YOUR INSTRUCTIONS → Output the lines of the records below exactly, beginning at their first line and ending at the line with "Image resolution: width=601"; include no pictures.

[Stored entries]

___

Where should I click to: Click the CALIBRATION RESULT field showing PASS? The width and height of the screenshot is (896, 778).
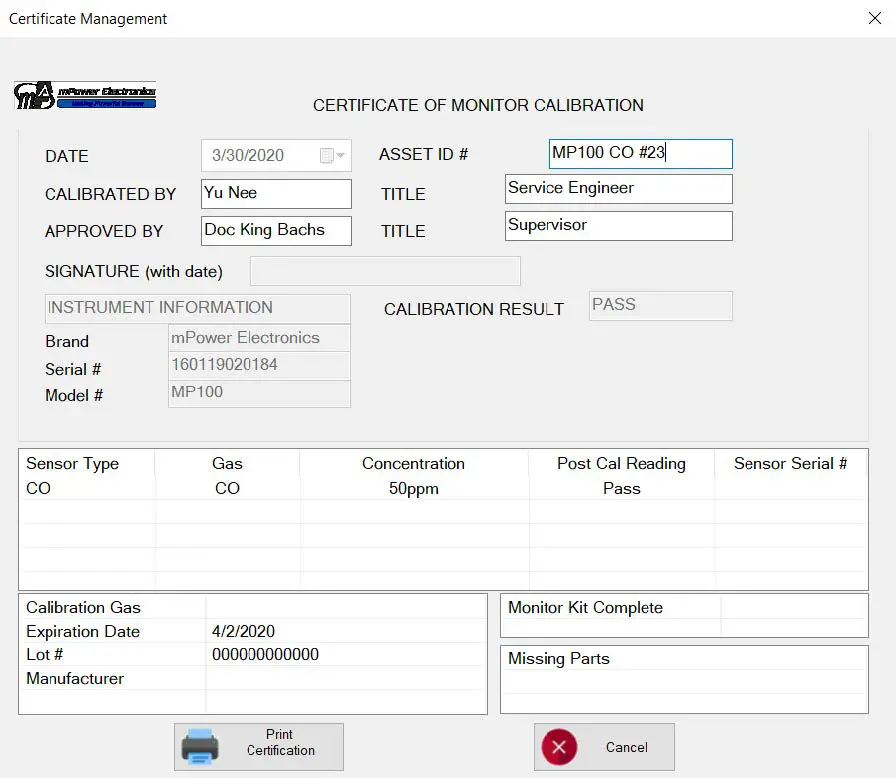click(659, 305)
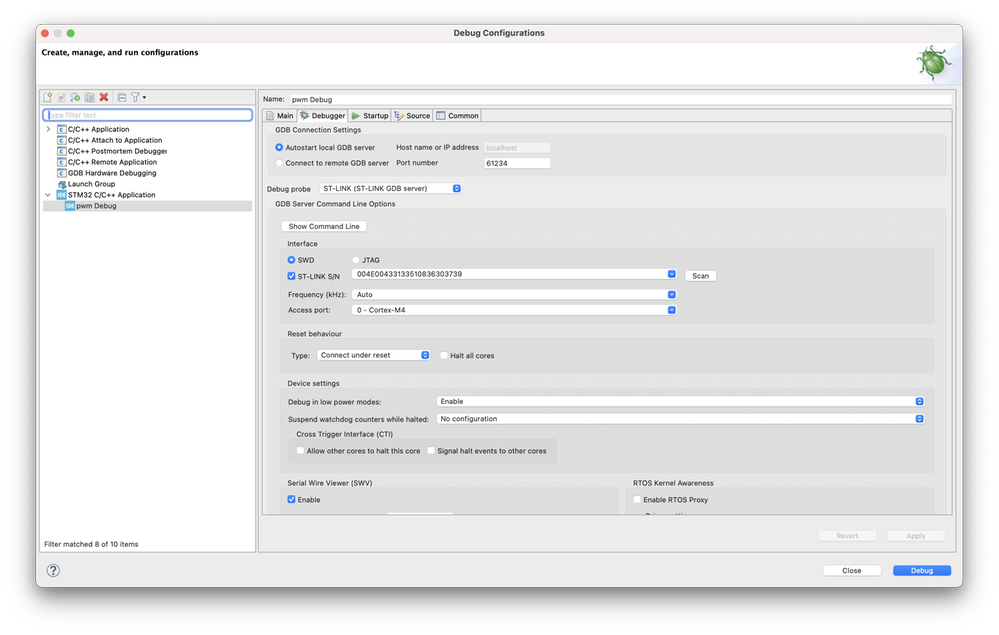
Task: Click the New launch configuration icon
Action: click(x=47, y=97)
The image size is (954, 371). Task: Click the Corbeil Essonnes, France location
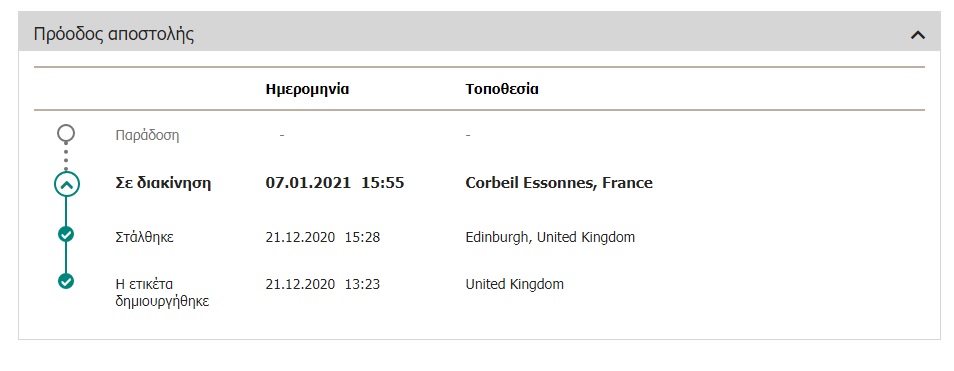tap(559, 183)
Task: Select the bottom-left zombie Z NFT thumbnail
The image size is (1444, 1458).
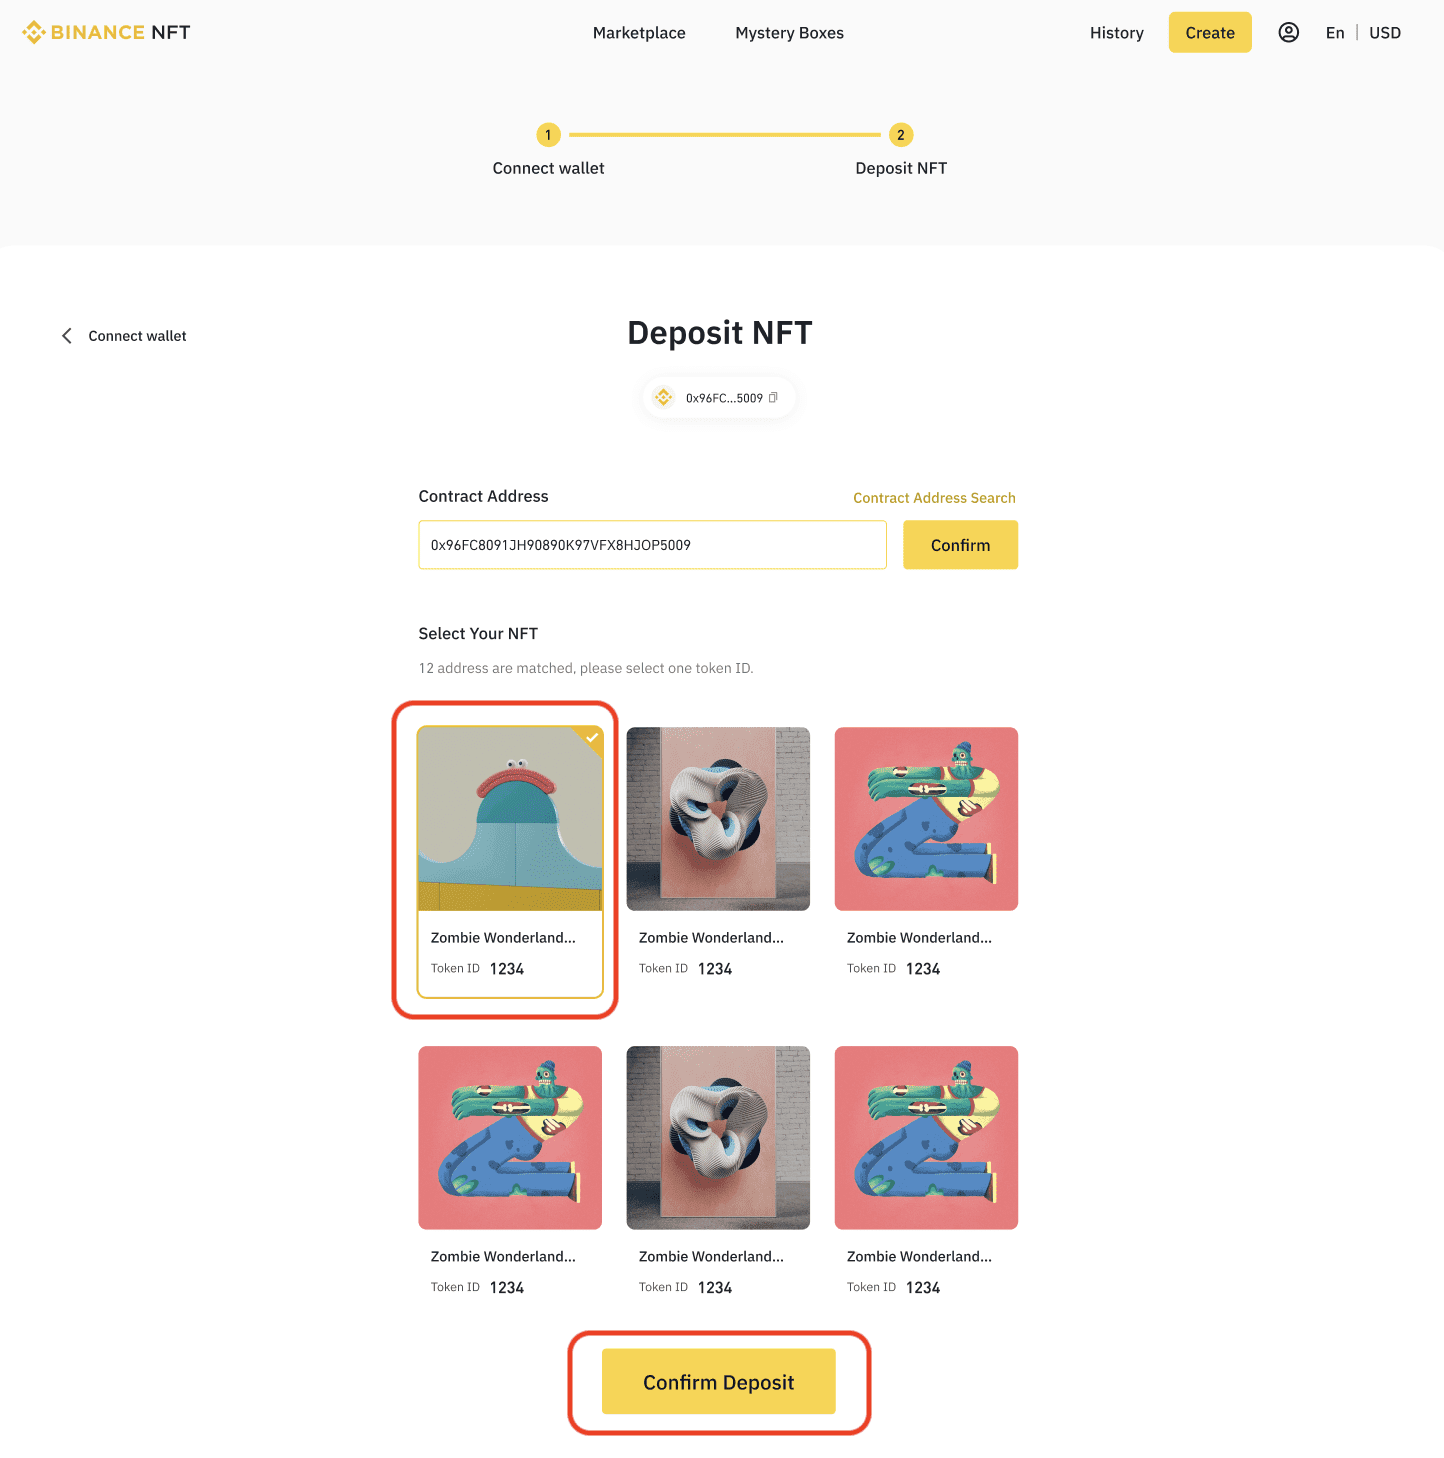Action: 510,1138
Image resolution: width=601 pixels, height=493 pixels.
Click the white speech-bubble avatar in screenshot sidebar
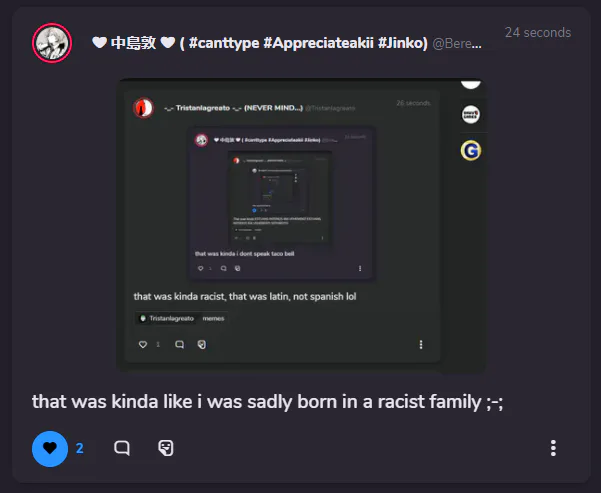click(471, 114)
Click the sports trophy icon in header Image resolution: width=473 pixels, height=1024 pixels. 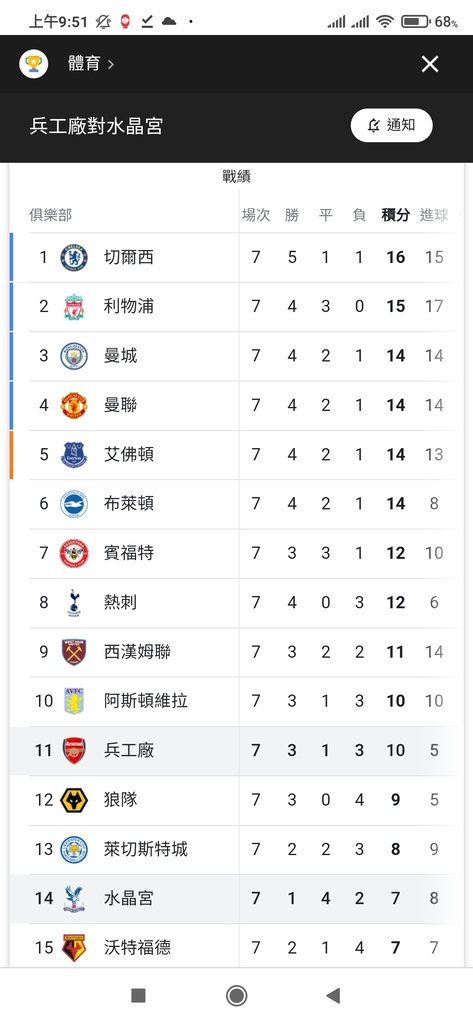(x=33, y=63)
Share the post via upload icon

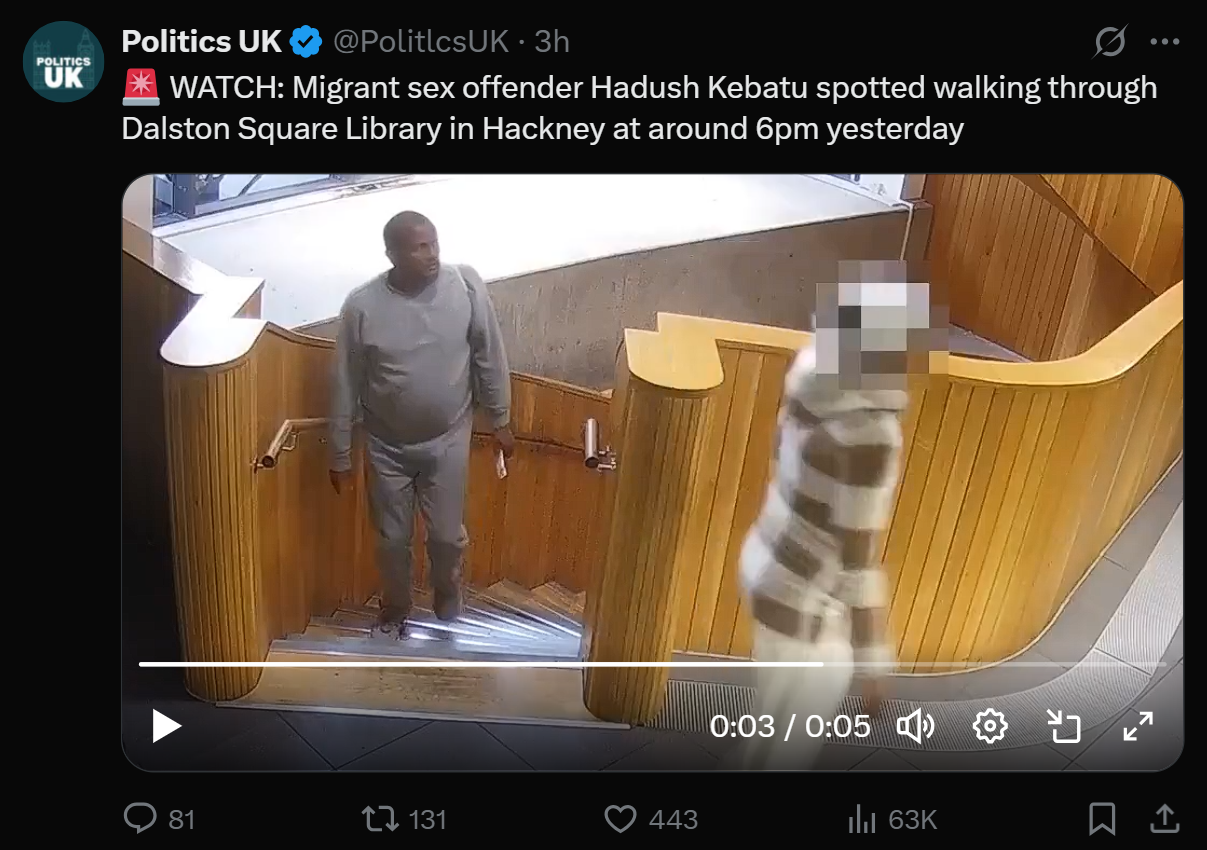[x=1164, y=820]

___

RESULT OF THE TASK →
Where should I click to: Click the CALIBRATION RESULT field showing PASS? The width and height of the screenshot is (896, 778).
click(659, 305)
Task: Click the New launch configuration icon
Action: click(x=47, y=97)
The image size is (954, 371). Task: Click the Corbeil Essonnes, France location
tap(559, 183)
Task: Select the bottom-left zombie Z NFT thumbnail
The image size is (1444, 1458).
Action: 510,1138
Image resolution: width=601 pixels, height=493 pixels.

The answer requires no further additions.